From the ancient Greek schole, the word “school” means “leisure.” The ancient Greeks had a profound sense that living virtuously, pursuing excellence in body and intellect, is the key to both the good life and the happy life. Cultivating the habits of living excellently is the purpose of learning, or “school,” then. In this light, the accumulation of information for a short-lived or strictly practical end is antithetical to the real end of the school. Josef Pieper expounds beautifully upon the idea of leisure as the basis of culture, wherein the soul is wrought to see rightly, unfettered by the compulsive motives of the world but rather free to pursue God’s will. The school, therefore, should be a place where the student thrives freely, guided by good rules and not bound by superficial and enslaving habits of being, such as misconceived or false notions of the primacy of the individual self, or the rule of the “I want, therefore it is good” point of view.

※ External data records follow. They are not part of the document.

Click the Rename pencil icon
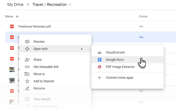This screenshot has width=176, height=110. tap(27, 89)
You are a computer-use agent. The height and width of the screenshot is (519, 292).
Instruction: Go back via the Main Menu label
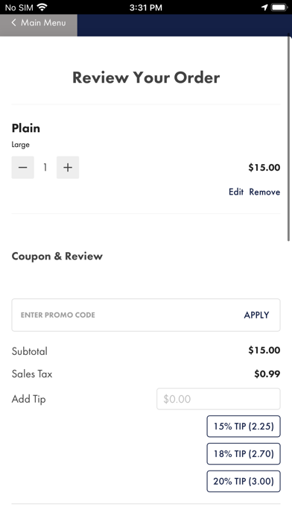(x=43, y=22)
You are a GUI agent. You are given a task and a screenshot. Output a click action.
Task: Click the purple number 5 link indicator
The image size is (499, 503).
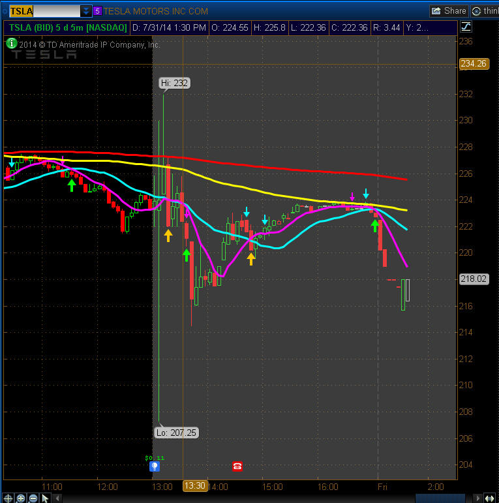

What this means for Ave Maria Academy is that the life of the student is grounded in the idea of true freedom. It is not the world’s freedom which translates into anarchy and is actually bondage, but it is God’s freedom which comes by the rightly ordered soul to choose His ways and avoid what does not lead to Him. At Ave Maria Academy the students’ day is ordered naturally by the subjects at hand and their foundation in the holy rites and celebrations of the Catholic Church. Work and play are hinged properly in prayer, and everything is meant to delve more deeply into or to reflect God’s creation.
Student life at Ave Maria Academy gives the freedom to see and act in charity without the distracting fetters that mar and confuse the good of self-giving and sacrifice. For example, technology is used infrequently (and never in the form of personal gadgets, which are disallowed altogether) to protect the integrity of the relationships and friendships meant to be formed and nurtured at school. Conversations, recitations, mentoring relationships, recreation, games, song and prayer – these feed the eyes, ears, and hearts of Ave Maria Academy students. The pursuits and activities that fall outside of the basic daily schedule are not “extra” indeed but are intertwined with the matters of the classroom proper. Gardening, singing, running around outside, playing games, play-acting, receiving visitors, hearing lectures, walking through a field or the woods, taking a sight-seeing trip, and not least, attending Holy Mass – these are part of the whole experience and life at Ave Maria Academy. Most of these activities take place during normal school hours including a Friday schedule that is especially devoted to the fine arts, special projects, and field trips. After school hours, Ave Maria Academy offers individual music lessons, equestrian riding, and clubs for Chess or any other good activity that grows organically out of the relationships between students and teachers.
Prayer, study, play, a love of nature, music, and beautiful things all mark the experience of the student at Ave Maria Academy, and are meant to dispose each student to a pursuit of holiness and virtue in leisure for a lifetime.